**Exercise input**
====================

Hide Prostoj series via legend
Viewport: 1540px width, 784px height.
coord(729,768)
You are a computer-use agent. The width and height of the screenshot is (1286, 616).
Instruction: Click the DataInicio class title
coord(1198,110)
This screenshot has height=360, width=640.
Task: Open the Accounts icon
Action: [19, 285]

====================

**Activity**
Output all of the data again, exactly.

**Final answer**
Hide Prostoj series via legend
Viewport: 1540px width, 784px height.
coord(729,768)
You are a computer-use agent. The width and height of the screenshot is (1286, 616).
Instruction: Click the DataInicio class title
coord(1198,110)
This screenshot has height=360, width=640.
Task: Open the Accounts icon
Action: [19, 285]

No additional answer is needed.